# Saved data entries:
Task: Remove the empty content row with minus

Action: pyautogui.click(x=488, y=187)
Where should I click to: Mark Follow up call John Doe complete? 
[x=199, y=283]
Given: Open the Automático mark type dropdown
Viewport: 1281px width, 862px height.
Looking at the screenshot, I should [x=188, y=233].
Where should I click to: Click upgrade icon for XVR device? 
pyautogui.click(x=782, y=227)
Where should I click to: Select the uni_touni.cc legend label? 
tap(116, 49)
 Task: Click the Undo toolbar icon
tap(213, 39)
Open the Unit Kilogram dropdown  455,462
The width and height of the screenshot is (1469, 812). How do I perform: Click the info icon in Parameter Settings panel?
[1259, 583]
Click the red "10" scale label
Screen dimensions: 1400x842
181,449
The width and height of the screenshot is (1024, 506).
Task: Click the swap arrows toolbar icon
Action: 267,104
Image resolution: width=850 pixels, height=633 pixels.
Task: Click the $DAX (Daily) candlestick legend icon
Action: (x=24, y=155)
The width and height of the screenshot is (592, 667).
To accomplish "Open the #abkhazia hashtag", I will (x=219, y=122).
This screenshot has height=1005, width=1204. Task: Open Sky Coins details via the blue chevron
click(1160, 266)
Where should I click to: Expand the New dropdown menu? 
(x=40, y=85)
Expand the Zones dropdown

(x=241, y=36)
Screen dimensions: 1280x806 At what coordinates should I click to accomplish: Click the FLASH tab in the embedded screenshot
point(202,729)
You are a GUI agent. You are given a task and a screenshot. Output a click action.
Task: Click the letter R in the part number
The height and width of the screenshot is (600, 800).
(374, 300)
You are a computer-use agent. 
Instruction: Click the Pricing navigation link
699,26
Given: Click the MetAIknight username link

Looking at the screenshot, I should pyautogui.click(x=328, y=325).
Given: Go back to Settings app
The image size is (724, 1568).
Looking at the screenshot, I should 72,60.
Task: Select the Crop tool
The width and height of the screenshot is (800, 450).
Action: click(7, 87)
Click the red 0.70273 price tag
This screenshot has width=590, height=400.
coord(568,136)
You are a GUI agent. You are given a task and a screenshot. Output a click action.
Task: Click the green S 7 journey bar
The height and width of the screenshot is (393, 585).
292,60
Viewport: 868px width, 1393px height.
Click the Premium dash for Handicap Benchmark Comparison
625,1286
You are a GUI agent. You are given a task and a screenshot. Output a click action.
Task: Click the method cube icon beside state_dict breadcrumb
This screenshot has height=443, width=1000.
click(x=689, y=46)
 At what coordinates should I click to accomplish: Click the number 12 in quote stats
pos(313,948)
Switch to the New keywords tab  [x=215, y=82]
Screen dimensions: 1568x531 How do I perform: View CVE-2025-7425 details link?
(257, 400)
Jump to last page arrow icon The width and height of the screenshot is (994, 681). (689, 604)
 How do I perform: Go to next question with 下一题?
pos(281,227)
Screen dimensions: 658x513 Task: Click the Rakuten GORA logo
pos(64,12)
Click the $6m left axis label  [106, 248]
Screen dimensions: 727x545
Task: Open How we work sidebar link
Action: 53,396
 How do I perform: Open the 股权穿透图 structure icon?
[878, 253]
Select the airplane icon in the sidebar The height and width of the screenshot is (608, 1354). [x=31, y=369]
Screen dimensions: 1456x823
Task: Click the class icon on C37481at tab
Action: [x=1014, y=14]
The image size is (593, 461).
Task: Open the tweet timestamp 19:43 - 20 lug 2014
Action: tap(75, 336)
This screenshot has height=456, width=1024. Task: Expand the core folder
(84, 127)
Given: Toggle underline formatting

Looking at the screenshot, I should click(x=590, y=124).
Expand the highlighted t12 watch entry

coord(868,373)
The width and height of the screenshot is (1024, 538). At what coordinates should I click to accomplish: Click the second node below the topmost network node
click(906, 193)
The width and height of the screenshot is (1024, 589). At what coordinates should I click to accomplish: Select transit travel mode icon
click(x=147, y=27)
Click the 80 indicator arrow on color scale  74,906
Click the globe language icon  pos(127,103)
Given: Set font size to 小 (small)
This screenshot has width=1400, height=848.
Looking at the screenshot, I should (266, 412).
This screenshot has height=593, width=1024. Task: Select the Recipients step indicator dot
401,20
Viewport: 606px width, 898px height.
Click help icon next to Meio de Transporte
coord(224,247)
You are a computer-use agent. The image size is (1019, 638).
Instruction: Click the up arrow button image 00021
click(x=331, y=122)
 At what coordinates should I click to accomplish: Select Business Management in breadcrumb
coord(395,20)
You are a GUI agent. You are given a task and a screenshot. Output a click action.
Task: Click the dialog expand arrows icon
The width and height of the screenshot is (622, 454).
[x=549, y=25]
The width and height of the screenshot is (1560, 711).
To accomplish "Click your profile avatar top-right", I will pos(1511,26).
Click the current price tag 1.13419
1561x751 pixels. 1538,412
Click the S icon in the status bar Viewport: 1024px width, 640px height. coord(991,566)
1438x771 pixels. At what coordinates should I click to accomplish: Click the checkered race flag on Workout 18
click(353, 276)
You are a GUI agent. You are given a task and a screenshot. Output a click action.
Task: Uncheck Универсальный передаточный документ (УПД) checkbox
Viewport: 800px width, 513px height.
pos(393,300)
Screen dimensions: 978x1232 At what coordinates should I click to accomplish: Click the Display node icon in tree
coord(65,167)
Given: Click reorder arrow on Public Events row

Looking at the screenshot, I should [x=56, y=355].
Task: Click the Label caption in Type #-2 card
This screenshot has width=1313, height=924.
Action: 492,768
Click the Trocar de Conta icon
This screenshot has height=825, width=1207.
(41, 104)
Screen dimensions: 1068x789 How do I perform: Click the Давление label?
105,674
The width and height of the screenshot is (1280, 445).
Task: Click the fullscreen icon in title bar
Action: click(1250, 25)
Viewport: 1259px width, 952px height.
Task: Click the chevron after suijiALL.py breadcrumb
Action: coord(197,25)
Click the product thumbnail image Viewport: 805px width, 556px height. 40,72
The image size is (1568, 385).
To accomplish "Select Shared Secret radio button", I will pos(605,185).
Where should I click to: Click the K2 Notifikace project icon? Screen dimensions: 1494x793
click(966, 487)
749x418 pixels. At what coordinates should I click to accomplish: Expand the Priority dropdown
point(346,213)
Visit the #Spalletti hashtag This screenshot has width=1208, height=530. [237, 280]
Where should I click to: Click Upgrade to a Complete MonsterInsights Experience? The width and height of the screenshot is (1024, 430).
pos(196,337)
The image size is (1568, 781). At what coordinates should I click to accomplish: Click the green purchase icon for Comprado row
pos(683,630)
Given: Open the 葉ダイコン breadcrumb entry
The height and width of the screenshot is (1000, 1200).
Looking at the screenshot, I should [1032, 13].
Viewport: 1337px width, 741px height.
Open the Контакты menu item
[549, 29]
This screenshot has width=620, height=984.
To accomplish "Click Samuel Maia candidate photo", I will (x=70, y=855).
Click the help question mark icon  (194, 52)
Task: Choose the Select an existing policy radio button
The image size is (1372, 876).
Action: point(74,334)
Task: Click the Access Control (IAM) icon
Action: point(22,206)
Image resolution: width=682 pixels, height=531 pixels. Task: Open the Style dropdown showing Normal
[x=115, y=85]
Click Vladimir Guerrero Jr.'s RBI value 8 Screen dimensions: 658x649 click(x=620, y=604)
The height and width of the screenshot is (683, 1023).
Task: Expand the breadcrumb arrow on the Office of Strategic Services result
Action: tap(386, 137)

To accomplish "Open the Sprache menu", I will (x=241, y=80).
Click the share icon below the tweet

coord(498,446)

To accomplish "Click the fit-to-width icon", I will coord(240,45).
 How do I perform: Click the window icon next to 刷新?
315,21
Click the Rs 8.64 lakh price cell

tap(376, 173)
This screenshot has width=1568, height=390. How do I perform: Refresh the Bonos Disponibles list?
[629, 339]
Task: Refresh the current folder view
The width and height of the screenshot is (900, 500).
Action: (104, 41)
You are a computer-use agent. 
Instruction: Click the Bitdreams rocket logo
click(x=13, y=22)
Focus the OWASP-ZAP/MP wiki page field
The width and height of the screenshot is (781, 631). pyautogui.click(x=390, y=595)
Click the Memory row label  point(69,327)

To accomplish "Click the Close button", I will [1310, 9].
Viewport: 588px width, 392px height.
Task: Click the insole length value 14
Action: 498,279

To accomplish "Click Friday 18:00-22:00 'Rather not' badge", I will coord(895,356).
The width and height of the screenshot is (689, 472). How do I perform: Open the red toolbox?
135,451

# Your goal:
Determine the number of lines in the data above that contain the word "hashtag", and provide only that figure.

# Finished exercise:
2